The Transportation Security Administration last week issued a draft statement of work as part of a potential competitive effort to manage a public-private entity to share information about threats to the nation’s public transportation system, particularly as cyber incidents continue to increase.
The draft work statement was issued by the agency’s Surface Policy Division as part of a Request for Information seeking industry feedback related to the Public Transportation Information Sharing and Analysis Center (PT-ISAC). The work statement describes the requirements and work scope for a contractor to manage the project.
ISACs were created through a presidential directive in 1998 for government and industry to form public-private partnerships to mitigate vulnerabilities to specific U.S. critical infrastructures. The PT-ISAC is currently operated by Infrastructure Technologies Corporation, a small veteran-owned business, and sponsored by the American Public Transportation Association.
The ISACs enable the creation of information sharing networks between various members including private stakeholders, government and other partners. As cyber threats have increased in the past nearly two decades, the ISACs have become a key hub for critical infrastructure to pass information on threats and remedies to thwart attackers and hackers.

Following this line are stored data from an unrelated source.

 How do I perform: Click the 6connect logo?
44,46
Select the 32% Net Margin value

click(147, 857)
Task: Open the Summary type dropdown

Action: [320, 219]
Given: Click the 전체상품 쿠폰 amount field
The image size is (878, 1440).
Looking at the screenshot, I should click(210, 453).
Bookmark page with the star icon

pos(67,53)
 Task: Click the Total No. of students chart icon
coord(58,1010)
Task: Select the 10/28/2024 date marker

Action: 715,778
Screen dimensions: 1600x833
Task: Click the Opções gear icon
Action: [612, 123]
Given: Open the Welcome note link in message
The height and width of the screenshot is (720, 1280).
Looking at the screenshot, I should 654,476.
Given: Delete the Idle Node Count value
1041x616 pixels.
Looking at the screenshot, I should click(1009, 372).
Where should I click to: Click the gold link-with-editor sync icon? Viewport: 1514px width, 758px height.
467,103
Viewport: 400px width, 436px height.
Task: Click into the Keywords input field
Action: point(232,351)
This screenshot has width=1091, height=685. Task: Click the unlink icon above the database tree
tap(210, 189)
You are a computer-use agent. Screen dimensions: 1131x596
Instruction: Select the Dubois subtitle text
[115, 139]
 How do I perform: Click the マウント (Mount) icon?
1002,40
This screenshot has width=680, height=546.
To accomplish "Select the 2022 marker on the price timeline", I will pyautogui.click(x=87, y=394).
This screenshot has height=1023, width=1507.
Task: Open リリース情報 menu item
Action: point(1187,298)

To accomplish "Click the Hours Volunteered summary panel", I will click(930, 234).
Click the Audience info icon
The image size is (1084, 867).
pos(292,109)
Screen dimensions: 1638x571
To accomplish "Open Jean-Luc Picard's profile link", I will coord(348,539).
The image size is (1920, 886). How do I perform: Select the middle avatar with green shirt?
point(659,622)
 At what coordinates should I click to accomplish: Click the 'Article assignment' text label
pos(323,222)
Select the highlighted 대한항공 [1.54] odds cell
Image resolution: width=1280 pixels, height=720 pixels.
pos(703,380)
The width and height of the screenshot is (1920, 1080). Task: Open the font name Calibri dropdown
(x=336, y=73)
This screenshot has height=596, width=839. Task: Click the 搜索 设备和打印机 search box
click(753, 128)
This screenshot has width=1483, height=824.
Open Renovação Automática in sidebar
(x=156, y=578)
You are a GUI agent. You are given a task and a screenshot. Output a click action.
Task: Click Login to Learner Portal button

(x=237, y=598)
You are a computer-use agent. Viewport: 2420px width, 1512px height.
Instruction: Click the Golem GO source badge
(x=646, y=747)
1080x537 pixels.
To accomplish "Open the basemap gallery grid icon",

“It is also important to note that Cybersecurity incidents affecting surface transportation are a growing threat,” the draft statement of work says. “Malicious cyber actors continue to target U.S. critical infrastructure, to include freight, passenger, and rail transit systems, with multiple cyberattack and cyber espionage campaigns. Recent ransomware attacks against the transportation sector underscore this threat.”
The PT-ISAC will serve the public transportation and over-the-road-bus communities.